= Beginning of Section =

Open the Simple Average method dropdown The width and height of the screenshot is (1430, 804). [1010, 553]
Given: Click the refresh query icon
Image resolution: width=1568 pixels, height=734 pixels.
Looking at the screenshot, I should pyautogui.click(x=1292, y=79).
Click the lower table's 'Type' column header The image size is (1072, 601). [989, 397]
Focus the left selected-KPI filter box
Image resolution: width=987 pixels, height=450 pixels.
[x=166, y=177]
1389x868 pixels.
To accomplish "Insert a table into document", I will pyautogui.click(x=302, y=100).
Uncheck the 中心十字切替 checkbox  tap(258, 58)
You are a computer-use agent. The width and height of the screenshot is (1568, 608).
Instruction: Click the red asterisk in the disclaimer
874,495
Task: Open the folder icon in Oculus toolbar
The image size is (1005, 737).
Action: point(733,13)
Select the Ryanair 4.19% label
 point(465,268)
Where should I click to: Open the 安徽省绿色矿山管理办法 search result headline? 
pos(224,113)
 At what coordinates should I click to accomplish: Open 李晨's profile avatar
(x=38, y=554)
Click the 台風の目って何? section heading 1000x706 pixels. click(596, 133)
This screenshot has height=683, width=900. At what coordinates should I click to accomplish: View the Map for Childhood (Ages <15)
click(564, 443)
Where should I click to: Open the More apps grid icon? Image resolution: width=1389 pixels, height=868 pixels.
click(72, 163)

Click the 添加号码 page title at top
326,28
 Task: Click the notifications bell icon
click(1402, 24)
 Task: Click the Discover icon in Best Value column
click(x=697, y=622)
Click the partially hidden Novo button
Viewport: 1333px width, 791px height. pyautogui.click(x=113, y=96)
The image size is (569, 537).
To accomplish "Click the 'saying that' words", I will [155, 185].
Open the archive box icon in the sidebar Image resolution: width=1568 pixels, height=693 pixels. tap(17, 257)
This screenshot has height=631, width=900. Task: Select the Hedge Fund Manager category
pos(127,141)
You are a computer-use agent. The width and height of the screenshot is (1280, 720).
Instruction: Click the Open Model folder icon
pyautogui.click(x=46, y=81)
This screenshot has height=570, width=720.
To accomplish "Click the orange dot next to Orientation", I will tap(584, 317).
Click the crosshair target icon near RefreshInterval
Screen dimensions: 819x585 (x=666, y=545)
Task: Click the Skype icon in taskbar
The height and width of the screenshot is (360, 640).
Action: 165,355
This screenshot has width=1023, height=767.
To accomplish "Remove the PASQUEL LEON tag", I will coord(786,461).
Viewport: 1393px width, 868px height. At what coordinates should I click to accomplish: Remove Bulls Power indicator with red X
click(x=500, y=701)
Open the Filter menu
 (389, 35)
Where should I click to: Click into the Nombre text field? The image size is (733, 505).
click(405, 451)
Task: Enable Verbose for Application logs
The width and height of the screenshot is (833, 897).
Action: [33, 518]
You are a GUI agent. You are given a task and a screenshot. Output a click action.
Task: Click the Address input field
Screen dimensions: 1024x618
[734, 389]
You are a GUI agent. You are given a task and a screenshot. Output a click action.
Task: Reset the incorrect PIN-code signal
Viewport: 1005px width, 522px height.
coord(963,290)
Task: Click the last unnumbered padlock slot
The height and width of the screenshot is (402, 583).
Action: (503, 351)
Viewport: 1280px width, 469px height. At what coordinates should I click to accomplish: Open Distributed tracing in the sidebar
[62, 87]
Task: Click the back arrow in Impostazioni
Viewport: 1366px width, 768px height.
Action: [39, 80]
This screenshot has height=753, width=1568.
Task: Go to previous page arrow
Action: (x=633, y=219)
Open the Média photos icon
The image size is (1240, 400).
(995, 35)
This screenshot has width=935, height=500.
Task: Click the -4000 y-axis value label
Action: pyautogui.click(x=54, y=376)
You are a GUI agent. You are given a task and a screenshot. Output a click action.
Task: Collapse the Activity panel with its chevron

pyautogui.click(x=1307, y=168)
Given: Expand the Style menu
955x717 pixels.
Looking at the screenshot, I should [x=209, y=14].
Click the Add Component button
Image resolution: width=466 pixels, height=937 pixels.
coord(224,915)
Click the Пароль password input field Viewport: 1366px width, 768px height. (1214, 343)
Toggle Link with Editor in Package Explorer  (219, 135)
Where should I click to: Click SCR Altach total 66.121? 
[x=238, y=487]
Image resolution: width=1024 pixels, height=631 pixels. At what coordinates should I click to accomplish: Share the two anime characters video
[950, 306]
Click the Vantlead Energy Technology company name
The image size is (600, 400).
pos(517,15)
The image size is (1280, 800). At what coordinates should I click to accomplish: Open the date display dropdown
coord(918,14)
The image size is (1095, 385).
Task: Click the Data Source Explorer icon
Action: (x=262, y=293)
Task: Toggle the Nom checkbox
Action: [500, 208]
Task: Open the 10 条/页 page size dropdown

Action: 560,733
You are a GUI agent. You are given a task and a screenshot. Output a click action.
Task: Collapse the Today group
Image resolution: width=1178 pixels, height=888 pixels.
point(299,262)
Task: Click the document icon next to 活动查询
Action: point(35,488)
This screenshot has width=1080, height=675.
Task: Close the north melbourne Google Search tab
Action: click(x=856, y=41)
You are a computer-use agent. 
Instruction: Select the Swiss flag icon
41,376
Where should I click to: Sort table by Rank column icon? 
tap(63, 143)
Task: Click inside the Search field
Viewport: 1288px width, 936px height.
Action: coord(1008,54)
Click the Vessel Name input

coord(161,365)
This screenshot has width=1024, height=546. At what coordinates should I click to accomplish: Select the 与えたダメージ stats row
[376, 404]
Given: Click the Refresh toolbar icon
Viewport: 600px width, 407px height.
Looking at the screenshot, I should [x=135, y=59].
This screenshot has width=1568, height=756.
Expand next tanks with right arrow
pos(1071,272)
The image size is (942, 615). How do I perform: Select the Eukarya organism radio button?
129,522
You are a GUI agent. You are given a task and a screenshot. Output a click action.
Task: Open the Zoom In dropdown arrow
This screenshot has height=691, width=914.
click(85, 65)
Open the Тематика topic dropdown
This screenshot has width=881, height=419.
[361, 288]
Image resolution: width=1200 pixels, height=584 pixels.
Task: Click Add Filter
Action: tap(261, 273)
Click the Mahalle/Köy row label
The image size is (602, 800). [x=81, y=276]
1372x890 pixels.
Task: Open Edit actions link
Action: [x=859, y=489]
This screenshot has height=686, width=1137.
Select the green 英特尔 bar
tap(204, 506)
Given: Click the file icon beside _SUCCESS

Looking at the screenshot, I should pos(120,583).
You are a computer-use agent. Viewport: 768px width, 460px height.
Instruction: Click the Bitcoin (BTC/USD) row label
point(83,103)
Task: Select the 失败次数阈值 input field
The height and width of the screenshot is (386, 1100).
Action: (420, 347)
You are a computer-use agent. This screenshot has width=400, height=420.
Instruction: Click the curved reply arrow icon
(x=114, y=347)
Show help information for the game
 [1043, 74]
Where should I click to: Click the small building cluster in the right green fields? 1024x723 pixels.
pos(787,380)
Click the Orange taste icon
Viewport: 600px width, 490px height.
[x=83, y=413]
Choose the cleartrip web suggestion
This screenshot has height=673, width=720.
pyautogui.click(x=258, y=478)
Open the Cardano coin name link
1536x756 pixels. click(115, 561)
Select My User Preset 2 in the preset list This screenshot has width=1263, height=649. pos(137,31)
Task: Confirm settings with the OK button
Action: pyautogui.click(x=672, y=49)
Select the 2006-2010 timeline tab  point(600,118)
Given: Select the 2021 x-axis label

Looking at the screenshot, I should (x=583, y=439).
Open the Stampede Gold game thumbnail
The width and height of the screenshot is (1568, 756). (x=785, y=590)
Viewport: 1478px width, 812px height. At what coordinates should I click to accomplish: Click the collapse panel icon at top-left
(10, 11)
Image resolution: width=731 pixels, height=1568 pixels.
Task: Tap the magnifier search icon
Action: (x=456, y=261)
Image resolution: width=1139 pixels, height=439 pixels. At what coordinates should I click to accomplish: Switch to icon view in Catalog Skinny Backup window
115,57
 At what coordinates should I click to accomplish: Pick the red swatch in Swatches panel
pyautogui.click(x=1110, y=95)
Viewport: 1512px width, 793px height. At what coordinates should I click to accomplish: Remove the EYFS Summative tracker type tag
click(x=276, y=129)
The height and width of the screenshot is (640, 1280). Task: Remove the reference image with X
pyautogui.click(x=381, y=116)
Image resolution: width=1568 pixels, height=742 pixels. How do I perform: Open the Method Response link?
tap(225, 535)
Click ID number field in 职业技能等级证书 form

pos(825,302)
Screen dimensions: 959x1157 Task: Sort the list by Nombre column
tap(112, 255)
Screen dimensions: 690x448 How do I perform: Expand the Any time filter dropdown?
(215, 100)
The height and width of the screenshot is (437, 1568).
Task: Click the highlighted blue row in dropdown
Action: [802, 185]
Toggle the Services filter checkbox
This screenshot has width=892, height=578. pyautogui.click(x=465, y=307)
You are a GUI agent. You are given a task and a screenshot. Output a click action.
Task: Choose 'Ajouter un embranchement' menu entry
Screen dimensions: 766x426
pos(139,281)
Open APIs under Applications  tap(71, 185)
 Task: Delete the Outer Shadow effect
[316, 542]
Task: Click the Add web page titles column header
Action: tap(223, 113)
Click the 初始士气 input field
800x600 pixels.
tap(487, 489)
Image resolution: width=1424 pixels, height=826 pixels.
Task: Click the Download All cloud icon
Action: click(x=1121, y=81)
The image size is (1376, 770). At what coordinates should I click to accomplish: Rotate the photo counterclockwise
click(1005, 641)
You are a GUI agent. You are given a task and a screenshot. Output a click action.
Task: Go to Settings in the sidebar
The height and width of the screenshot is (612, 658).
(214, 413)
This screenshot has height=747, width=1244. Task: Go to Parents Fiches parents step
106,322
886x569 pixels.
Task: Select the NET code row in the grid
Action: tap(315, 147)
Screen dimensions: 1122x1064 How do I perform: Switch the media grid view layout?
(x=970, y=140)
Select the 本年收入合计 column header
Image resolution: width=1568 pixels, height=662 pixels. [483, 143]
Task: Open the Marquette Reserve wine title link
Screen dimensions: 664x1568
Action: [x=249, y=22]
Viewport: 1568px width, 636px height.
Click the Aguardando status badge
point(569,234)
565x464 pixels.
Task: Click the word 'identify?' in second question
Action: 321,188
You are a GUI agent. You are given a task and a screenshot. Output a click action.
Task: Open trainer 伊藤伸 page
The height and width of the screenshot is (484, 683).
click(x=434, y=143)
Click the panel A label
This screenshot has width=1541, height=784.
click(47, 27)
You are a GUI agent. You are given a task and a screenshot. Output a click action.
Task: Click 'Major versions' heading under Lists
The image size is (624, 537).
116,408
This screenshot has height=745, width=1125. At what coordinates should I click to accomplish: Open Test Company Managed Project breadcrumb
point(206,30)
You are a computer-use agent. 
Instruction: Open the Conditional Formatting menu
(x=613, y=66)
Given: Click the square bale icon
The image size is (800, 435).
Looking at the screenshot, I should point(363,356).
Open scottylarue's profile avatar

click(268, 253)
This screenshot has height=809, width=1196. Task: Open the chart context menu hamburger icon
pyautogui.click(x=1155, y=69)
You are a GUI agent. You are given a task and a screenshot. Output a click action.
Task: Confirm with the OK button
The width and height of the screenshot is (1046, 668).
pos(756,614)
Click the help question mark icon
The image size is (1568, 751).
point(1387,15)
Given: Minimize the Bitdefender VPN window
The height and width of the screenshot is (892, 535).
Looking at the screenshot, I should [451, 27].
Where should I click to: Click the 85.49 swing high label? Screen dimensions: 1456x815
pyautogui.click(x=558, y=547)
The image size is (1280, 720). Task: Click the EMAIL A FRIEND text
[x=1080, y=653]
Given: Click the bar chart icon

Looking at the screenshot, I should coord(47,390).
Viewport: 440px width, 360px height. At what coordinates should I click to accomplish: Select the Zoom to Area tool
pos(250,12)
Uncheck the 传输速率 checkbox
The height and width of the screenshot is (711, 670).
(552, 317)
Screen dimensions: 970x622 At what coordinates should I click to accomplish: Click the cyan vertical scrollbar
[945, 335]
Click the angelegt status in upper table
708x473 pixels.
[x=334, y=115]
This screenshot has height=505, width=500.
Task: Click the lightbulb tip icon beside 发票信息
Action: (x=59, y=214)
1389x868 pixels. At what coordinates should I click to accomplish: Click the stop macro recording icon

= End of Section =

**About this exercise:** For the listing above, print only the lines starting at the line containing "Click the Add Component button" and ending at the line containing "Task: Collapse the Today group", exactly, both included.

**Answer to this problem:**
Click the Add Component button
Image resolution: width=466 pixels, height=937 pixels.
coord(224,915)
Click the Пароль password input field Viewport: 1366px width, 768px height. (1214, 343)
Toggle Link with Editor in Package Explorer  (219, 135)
Where should I click to: Click SCR Altach total 66.121? 
[x=238, y=487]
Image resolution: width=1024 pixels, height=631 pixels. At what coordinates should I click to accomplish: Share the two anime characters video
[950, 306]
Click the Vantlead Energy Technology company name
The image size is (600, 400).
pos(517,15)
The image size is (1280, 800). At what coordinates should I click to accomplish: Open the date display dropdown
coord(918,14)
The image size is (1095, 385).
Task: Click the Data Source Explorer icon
Action: (x=262, y=293)
Task: Toggle the Nom checkbox
Action: [500, 208]
Task: Open the 10 条/页 page size dropdown

Action: 560,733
You are a GUI agent. You are given a task and a screenshot. Output a click action.
Task: Collapse the Today group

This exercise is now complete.